除了可及性轨迹之外,我们还可以在同一图中同时展示其他重要信息,例如基因注释、峰的位置信息,以及基因组内的连接关系(如果这些信息已存储在对象中)。更多关于可视化的细节,可以参考官方提供的可视化教程(visualization vignette,https://stuartlab.org/signac/articles/visualization)。
为了使绘图效果更加清晰、易于理解,通常希望将相关细胞类型相邻排列。我们可以通过运行SortIdents() 函数,按照已注释细胞类型之间的相似性,自动调整绘图时的排列顺序。
pbmc <- SortIdents(pbmc)
regions_highlight <- subsetByOverlaps(StringToGRanges(open_cd4naive), LookupGeneCoords(pbmc, "CD4"))

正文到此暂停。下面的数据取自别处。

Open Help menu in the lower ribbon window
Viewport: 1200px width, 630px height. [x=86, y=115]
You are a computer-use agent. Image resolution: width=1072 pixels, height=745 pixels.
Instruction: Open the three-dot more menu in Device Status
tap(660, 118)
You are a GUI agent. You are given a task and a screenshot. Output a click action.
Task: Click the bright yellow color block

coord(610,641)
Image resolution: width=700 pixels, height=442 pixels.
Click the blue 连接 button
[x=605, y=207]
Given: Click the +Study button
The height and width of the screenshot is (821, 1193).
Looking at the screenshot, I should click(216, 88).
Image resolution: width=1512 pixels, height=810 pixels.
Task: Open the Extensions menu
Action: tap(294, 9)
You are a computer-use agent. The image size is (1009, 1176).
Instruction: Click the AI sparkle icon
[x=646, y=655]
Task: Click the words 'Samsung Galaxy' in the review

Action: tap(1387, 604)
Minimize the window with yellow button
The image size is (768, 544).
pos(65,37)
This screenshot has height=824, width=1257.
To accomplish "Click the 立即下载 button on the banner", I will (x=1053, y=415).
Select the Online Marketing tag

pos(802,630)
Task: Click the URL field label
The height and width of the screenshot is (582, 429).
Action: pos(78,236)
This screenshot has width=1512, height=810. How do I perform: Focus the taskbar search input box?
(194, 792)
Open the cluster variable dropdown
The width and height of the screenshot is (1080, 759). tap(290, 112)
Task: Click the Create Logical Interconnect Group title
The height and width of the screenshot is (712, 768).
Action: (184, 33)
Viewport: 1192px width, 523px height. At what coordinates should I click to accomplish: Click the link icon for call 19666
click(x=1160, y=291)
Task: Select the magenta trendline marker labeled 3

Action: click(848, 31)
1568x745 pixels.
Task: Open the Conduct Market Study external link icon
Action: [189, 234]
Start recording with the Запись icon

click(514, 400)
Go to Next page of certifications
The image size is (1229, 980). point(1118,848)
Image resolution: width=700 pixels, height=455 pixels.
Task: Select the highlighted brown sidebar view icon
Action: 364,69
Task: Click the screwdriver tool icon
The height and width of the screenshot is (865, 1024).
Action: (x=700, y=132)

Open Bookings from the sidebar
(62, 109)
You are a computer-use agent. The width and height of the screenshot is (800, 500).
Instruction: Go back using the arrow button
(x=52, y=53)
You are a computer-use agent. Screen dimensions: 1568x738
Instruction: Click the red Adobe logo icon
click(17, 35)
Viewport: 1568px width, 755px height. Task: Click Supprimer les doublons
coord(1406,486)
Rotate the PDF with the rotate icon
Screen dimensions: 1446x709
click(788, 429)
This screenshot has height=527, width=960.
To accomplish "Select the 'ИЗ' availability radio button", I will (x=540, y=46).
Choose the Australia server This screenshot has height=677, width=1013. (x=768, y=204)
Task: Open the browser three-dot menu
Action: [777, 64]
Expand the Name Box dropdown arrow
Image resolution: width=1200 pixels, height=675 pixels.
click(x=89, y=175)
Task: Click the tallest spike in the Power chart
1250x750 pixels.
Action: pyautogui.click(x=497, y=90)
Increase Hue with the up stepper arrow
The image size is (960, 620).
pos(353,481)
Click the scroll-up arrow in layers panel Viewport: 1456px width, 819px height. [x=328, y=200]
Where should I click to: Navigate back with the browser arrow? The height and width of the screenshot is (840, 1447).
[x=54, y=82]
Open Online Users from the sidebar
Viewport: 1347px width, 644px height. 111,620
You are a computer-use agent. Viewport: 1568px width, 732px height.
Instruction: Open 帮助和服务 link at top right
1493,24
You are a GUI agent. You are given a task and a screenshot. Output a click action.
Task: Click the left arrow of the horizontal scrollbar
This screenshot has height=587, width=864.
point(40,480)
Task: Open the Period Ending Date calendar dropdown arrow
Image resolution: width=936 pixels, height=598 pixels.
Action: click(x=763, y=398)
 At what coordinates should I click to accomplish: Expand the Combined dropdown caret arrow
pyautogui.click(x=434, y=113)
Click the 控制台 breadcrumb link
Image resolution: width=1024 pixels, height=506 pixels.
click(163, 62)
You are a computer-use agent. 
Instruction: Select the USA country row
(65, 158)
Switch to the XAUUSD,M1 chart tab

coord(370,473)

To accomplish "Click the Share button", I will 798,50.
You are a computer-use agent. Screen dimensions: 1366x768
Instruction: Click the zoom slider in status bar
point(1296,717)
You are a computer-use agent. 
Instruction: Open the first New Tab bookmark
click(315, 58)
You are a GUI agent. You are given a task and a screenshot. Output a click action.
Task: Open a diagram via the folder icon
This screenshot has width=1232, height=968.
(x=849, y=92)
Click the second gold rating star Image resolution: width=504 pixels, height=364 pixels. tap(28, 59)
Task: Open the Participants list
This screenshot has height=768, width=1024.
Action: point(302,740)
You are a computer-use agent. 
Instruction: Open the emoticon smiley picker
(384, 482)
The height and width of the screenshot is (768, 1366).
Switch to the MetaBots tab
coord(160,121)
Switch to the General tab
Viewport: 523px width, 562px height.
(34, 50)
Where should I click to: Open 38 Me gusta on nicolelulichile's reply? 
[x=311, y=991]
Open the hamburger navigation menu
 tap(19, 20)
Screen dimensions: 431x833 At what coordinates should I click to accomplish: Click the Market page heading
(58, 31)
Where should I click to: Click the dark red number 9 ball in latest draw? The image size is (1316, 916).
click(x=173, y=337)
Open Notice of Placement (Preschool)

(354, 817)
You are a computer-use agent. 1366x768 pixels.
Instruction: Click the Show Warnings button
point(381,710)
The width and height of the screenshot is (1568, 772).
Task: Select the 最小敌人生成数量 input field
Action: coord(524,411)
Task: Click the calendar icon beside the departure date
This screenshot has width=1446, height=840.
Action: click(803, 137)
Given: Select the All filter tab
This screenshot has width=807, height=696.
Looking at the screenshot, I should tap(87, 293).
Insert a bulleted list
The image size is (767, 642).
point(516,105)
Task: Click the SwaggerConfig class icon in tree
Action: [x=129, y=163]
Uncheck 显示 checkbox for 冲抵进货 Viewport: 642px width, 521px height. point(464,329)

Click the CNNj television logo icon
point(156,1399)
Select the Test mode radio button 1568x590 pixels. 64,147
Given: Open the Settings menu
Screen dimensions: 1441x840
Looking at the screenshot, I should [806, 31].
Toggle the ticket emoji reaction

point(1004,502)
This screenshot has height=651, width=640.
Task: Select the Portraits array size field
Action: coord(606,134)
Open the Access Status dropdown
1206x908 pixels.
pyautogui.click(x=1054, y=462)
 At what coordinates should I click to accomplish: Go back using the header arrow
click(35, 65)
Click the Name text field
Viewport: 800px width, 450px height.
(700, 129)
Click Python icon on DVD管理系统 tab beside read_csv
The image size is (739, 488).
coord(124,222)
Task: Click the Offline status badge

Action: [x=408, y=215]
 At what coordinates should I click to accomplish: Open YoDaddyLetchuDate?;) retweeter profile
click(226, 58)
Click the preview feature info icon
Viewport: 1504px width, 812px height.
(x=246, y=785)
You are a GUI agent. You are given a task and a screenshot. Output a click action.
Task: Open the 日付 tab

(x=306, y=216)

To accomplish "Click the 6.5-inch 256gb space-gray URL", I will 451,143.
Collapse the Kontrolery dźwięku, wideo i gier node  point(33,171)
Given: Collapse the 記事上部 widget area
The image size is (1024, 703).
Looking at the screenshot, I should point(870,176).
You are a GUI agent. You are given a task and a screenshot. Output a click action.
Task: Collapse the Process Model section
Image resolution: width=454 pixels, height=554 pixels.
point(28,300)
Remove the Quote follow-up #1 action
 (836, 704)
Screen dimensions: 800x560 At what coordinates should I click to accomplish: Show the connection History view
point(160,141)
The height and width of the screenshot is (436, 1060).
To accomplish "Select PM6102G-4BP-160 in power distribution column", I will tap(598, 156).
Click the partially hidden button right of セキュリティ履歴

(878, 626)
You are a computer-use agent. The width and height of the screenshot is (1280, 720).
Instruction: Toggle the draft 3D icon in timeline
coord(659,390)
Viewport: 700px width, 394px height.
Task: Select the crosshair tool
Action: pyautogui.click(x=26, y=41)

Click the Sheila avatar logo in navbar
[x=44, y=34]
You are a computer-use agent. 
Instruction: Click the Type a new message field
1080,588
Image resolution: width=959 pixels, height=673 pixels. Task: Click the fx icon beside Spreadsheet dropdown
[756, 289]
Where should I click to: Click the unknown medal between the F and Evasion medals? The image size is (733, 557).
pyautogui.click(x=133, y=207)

CoveragePlot(pbmc, region = "CD4", region.highlight = regions_highlight, extend.upstream = 1000, extend.downstream = 1000)
image-20250503214715010
regions_highlight <- subsetByOverlaps(StringToGRanges(open_cd14mono), LookupGeneCoords(pbmc, "LYZ"))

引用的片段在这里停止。